At 2,022 m above sea level, Chorna Hora, more known like Father Ivan´s mountain, is not the highest in the Carpathians. Hoverla is a few meters higher. But Father Ivan is closer to the stars.
An observatory was built here in 1938 when the place was still part of Poland. But fate would not have it last for long as the war broke out the very next year, leaving the observatory bereft of everything except its stone walls. Grey and nearly impenetrable in the summer, in the wintertime the ruins turn into a fairy-tale ice palace. Severe mountain windstorms freeze the walls covering them with a wispy icy bas relief. Small wonder the locals call the snowed in observatory the White Bishop.
It was not mere happenstance that Chorna Hora was chosen as a place for stargazers. This is the site from which the clearest view of stars can be found in the Carpathians.
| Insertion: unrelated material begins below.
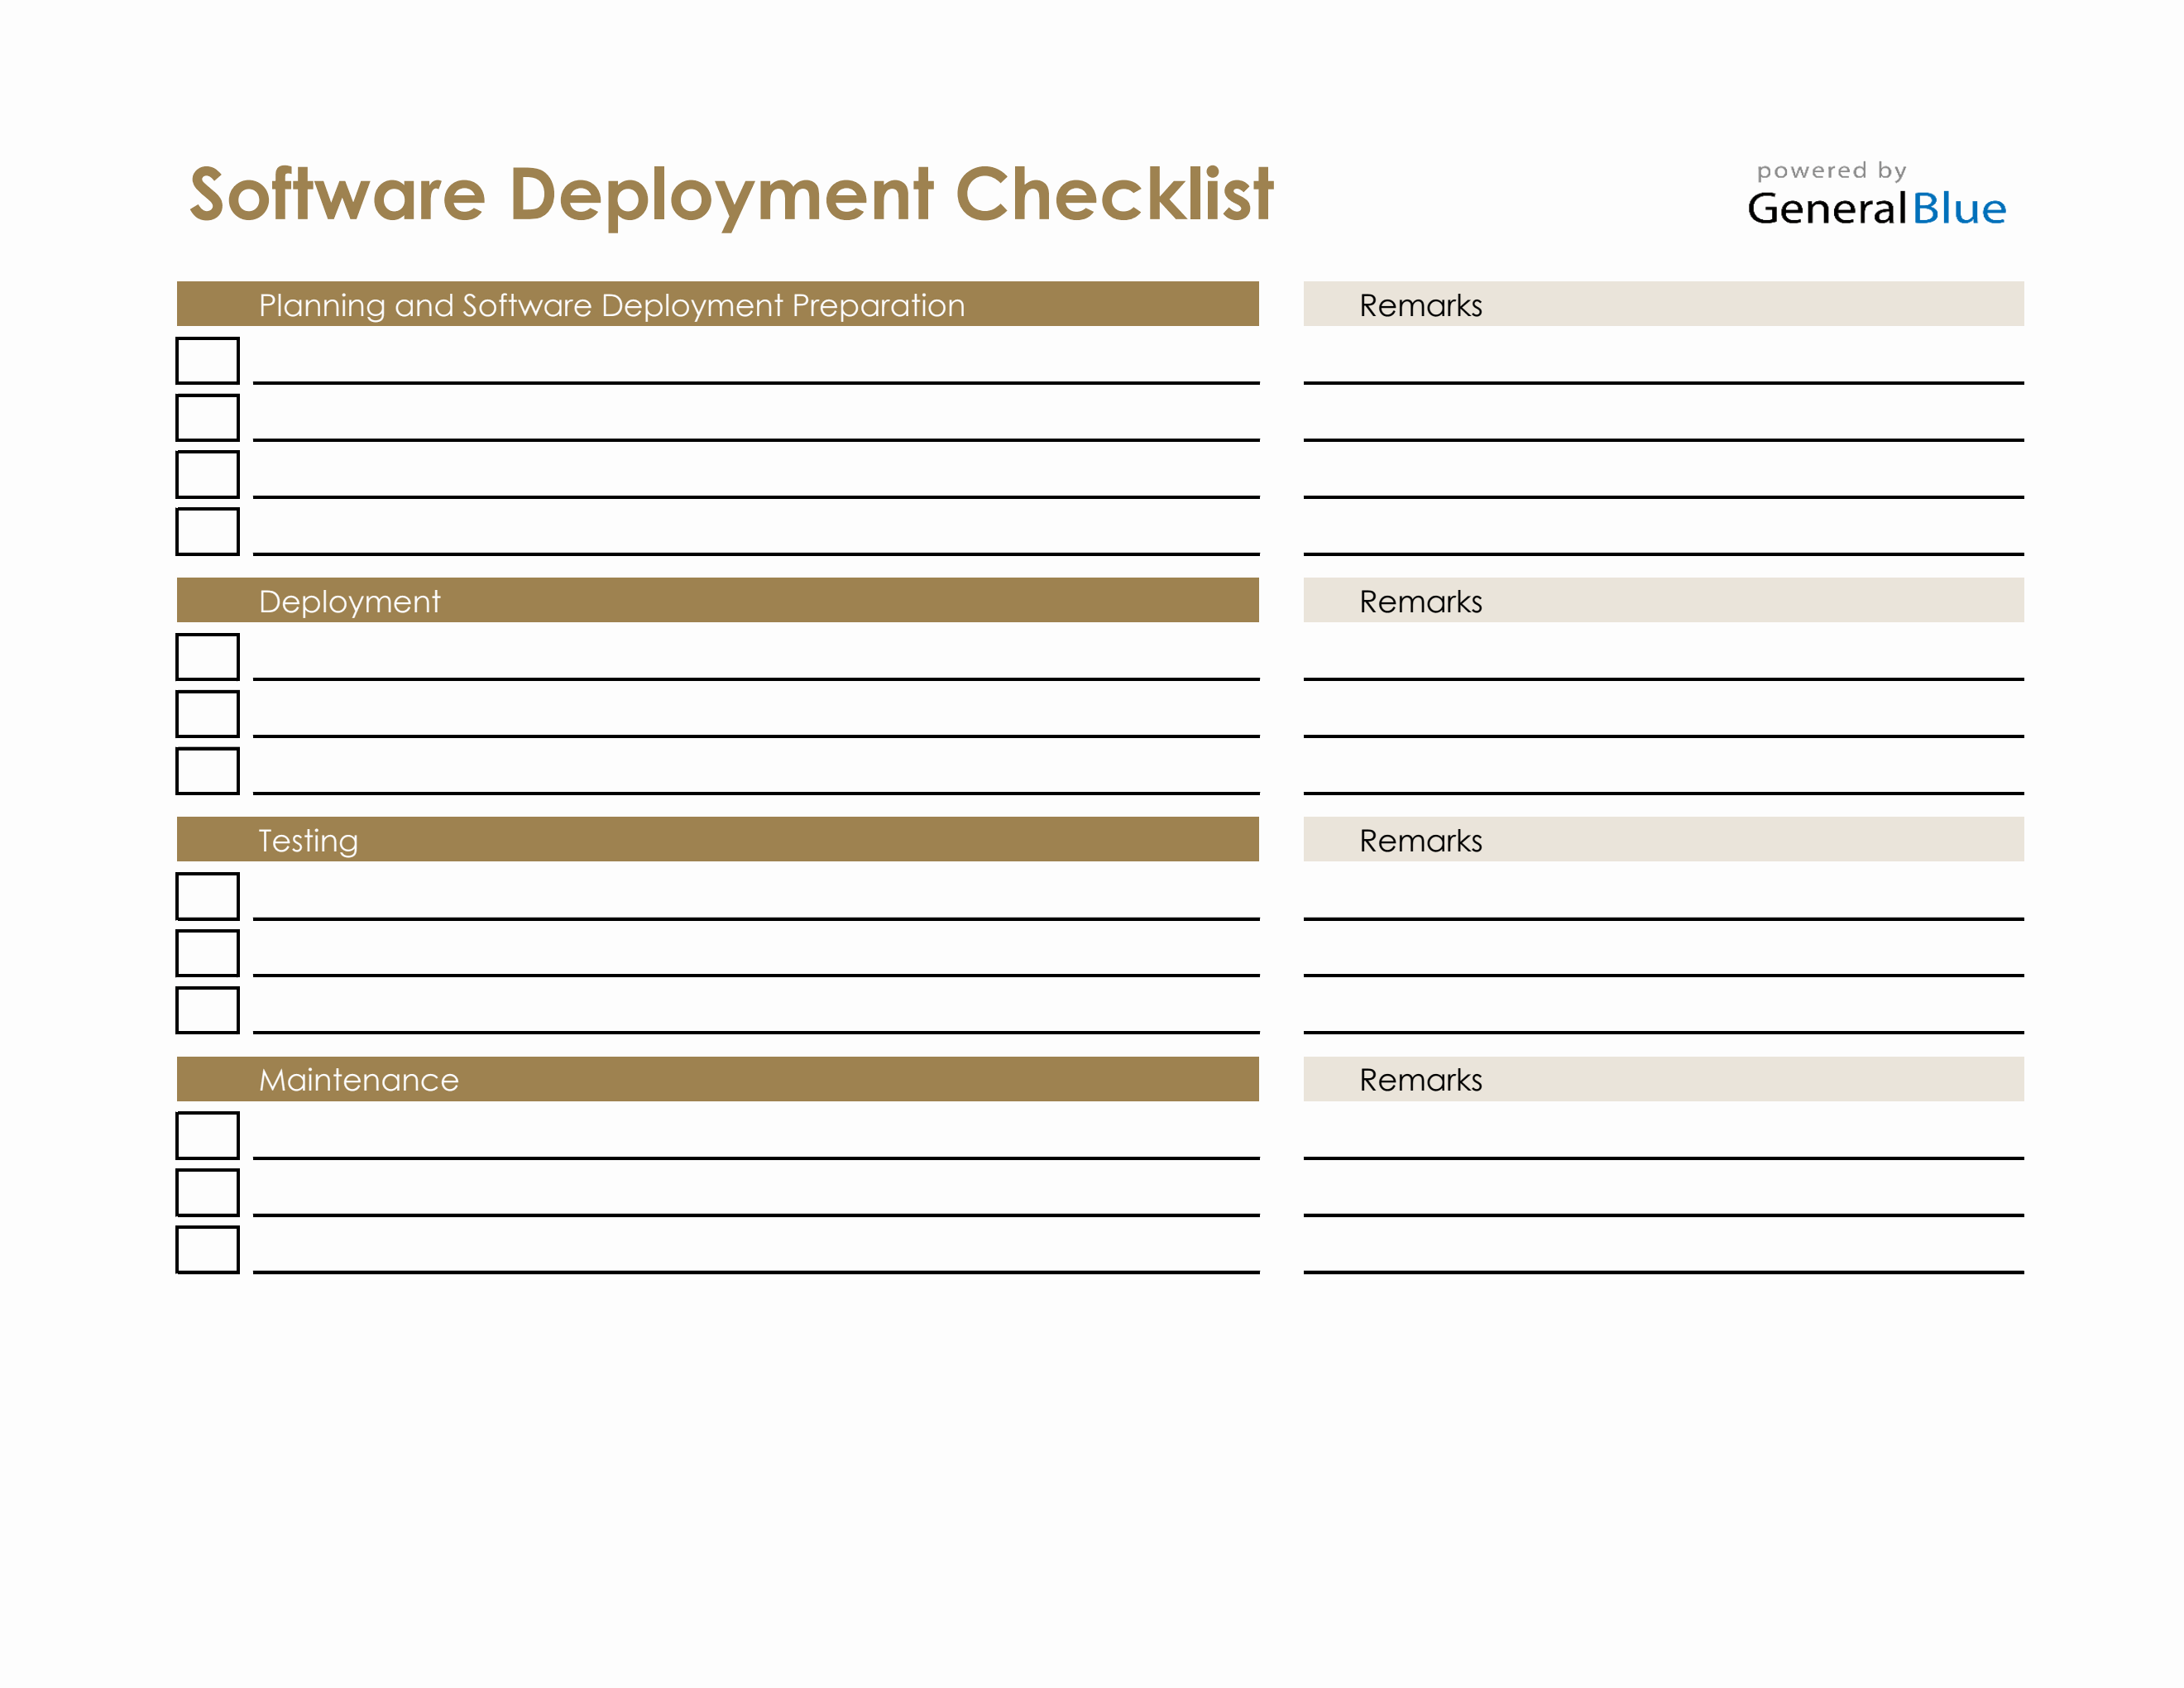Check the fourth checkbox under Planning section

click(207, 531)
And it is most clearest in the winter on the first night after a snow storm. So, in order to gaze at the starry sky, Father Ivan must be visited during the fury of a snowstorm.
The weather forecast gives hope: "Worsening weather, strong winds in the Carpathians of up to 35-40 m per second. A significant cold spell is expected".
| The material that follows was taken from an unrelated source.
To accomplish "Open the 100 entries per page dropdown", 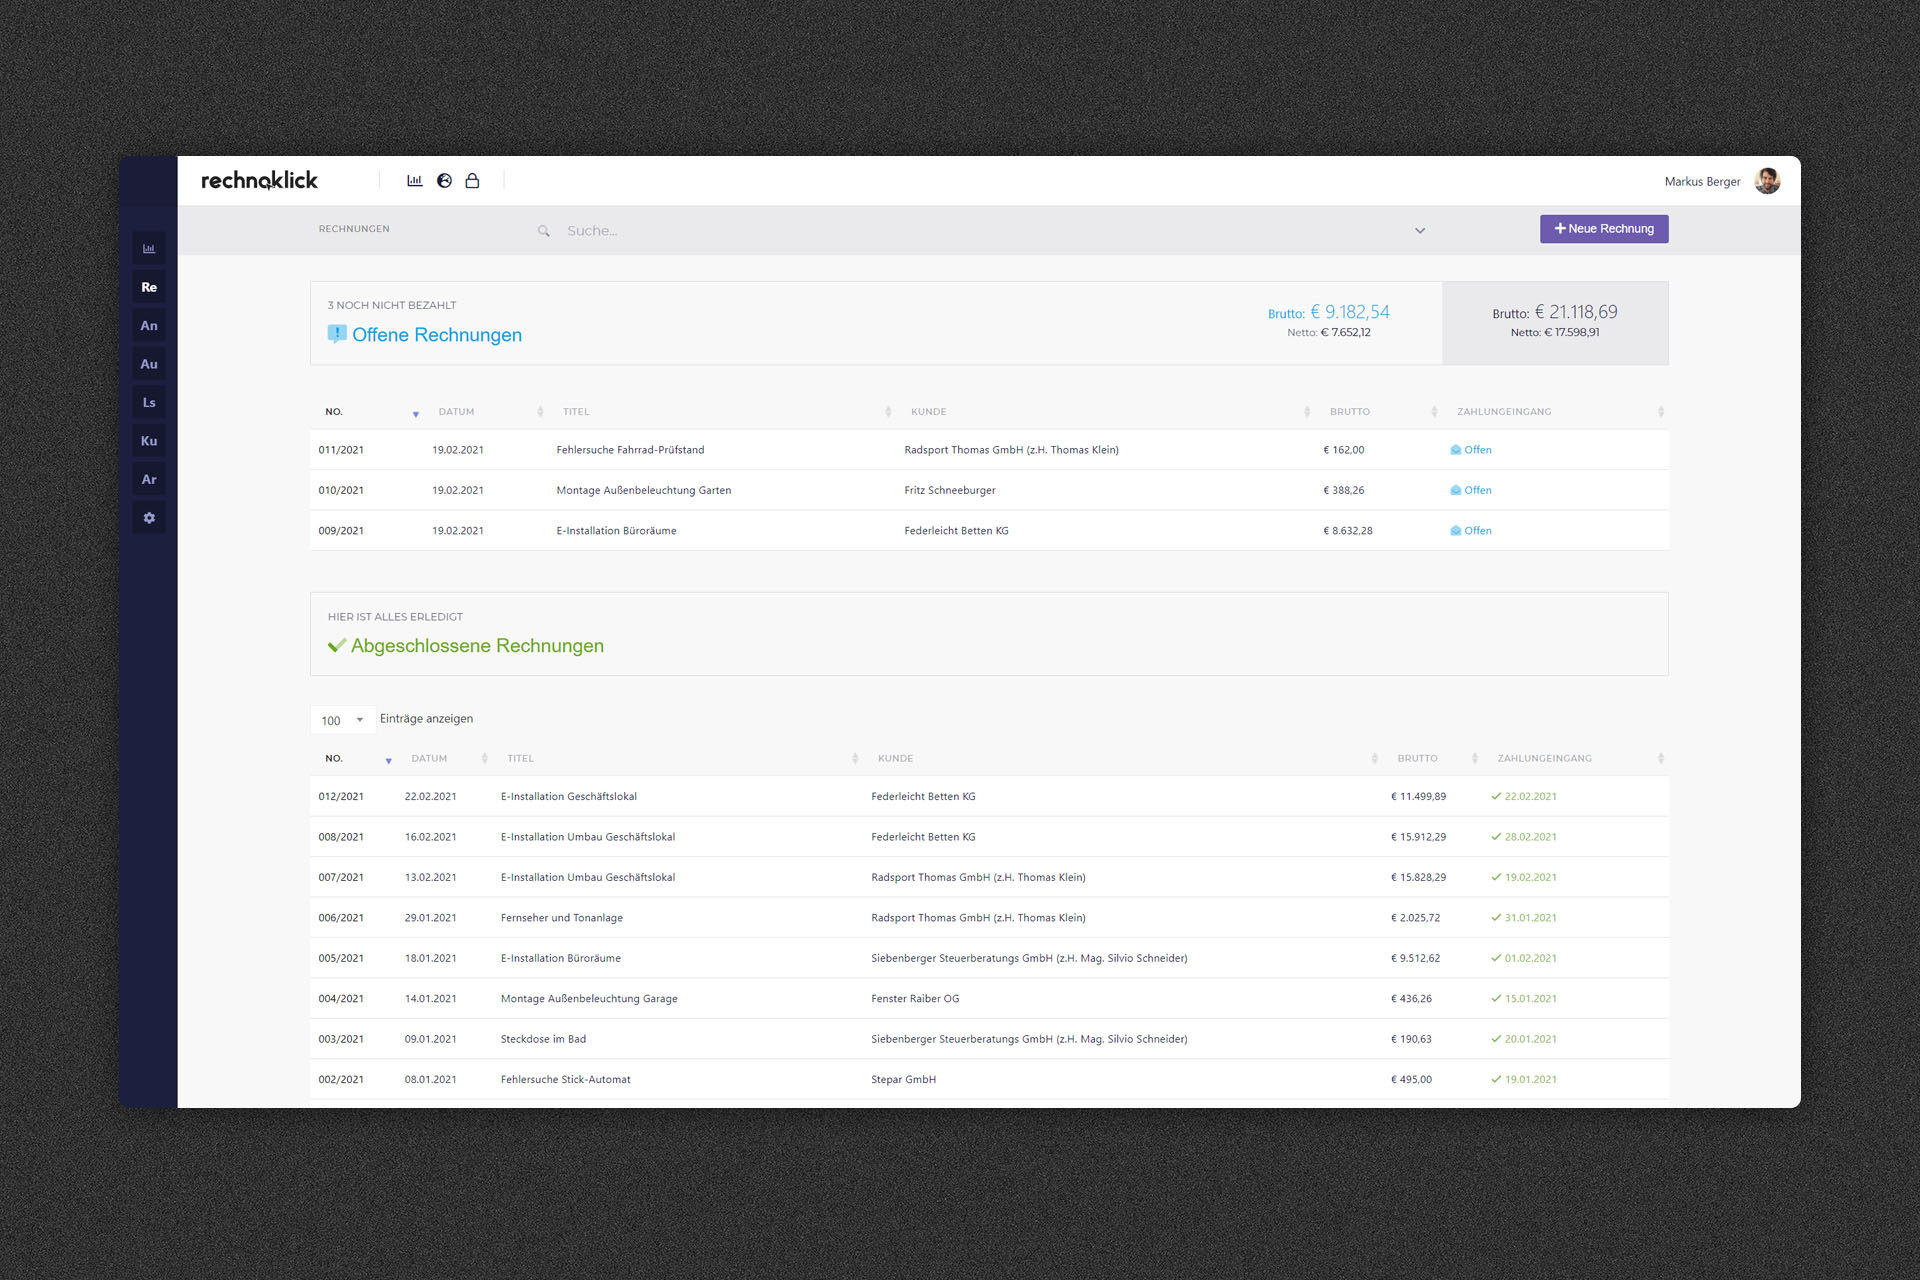I will pos(342,720).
There is a border point in the village of Shybeny. After presenting a passport to continue, a short walk through the village brings you to a path that goes only up and up.
Days are short in the winter months in the Carpathians - darkness begins to descend at four o´clock. With each step the snow gets deeper. Gusts of wind can be felt even in the forest and we wonder what awaits us at the pinnacle…
The light from our torches dances on the frozen branches of beeches and pines until the trees finally give way to the mountain valley of Vesnyarka. Here, 1,400 m up, the first nights rest is spent at Pani Maria´s summer house, which is up to its eaves in snowdrifts.
A slightly warmed morning greets us with fog and minimum visibility and the forest is left behind. Our GPS devices now show we are 1,600 m above sea level, and there is less than 2 km straight ahead to the top of Father Ivan.
The mountain now looks like a piece of icy soap and the wind achieves such force here that it seems you are a mere particle in a scientific accelerator. The GPS gadgets lose their bearings and show the summit is growing farther and farther away.
Somewhere out past the atmosphere, satellites are silently beaming navigation co-ordinates down to Earth, but here tiny shards of ice pound our winter storm coats like shrapnel bombarding bullet-proof vests.
Now we have no need for the GPS readers - we can see the boundary of the observatory. And beyond it, in the fog, stands the White Elephant, with dark windows peering out at us from the second floor.
We are left to seal the windows with the snow and drink tea to the cozy humming of our quiet gas fire as we wait out the storm.
The quiet falls without a warning and a window to the Universe opens. We are home.